Garrett made a face as he silently mimicked the mocking response and then gritted his teeth. “I’m serious! The Resistance doesn’t exist anymore. The war is over.”

“There’s at least six of them,” Maxwell whispered to Garrett after he’d finished mentally analyzing the sounds of the laughs he’d heard.

“Yeah.” Garrett glanced toward the tunnel back to the elevator, which was now lit up so bright it looked like a daytime street. “And there’s no way we get through there without being shot.”

“War’s over, huh?” The voice—male, klah’eel, probably the leader judging by how talkative he was—sounded a little closer now and more to their right as though he were edging around their cover. “And who won?”

“No one,” Garrett replied, and the sudden heartbreak in his voice made Maxwell’s eyebrows raise.

It must have given the klah’eel pause too because his tone came out suspicious instead of mocking for the first time. “What do you mean?”

Garrett dropped his gun down between his knees. “You’re down here because of the storms, right?”

Murmuring from more than just the leader broke out around them, and after a moment, the leader replied, “That’s right.”

“Look, you saw us. We’re two human men. We each have a gun, and we each have a bag.” Garrett pulled the strap of his bag over his head and jerked his head at Maxwell to do the same. “How about we throw them all to you, and then we come out, and we talk about this?”

Maxwell met Garrett’s eyes as he pulled the strap over his head, and they waited to hear the klah’eel’s response.

“Alright, send ’em out, Resistance.”

They both breathed a sigh of relief. Garrett tossed his gun and bag out to his right, toward the center of the room and far out of reach. Then Maxwell clicked the safety of his gun, passed it and his bag off to Garrett, and he tossed them out too.

“Alright, and now you both step out slowly with your hands raised.”

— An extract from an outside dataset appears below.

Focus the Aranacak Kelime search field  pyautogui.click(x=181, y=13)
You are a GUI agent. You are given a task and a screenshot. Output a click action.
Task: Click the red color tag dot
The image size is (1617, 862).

Garrett shot Maxwell a smile, squeezed his hand briefly, and then stood. Maxwell ignored the pounding of his heart and stood right after him. It occurred to him in a horrifying flash of realization that if these people were going to kill them, then he wanted to die with Garrett rather than have to witness the bullets embedding in his body.

But no bullets embedded in anyone.

In the center of the room—the huge, cavernous room, with a line of doors and external stairs up to more doors lining the righthand wall like a city block—stood a middle-aged klah’eel man with a gun and a gatlung over his back. Behind him stood several other similarly armed klah’eel, and behind them clustered a couple dozen civilian humans that peered out at Garrett and Maxwell with wide eyes.

Garrett grinned his most charming grin at the klah’eel with a gun, and Maxwell wasn’t surprised when he saw the older man’s hold on his weapon ease. “Hi there. My name’s Garrett.”

The klah’eel narrowed his bright yellow eyes, and the horns of his eyebrows pinched together. “You know something about these storms, Garrett?”

“I do.” Garrett nodded, then stepped to the side and motioned to Maxwell. “But first, this man is a doctor, and he can tend to anyone who urgently needs it.”

A human woman rushed through the ranks of klah’eel. “We need a doctor!”

“Hold on, Mila,” the klah’eel nearest to the woman grabbed her shoulder with a hiss.

The woman—Mila—shrugged the klah’eel’s hand off. “My husband needs help. He’s delirious with infection.”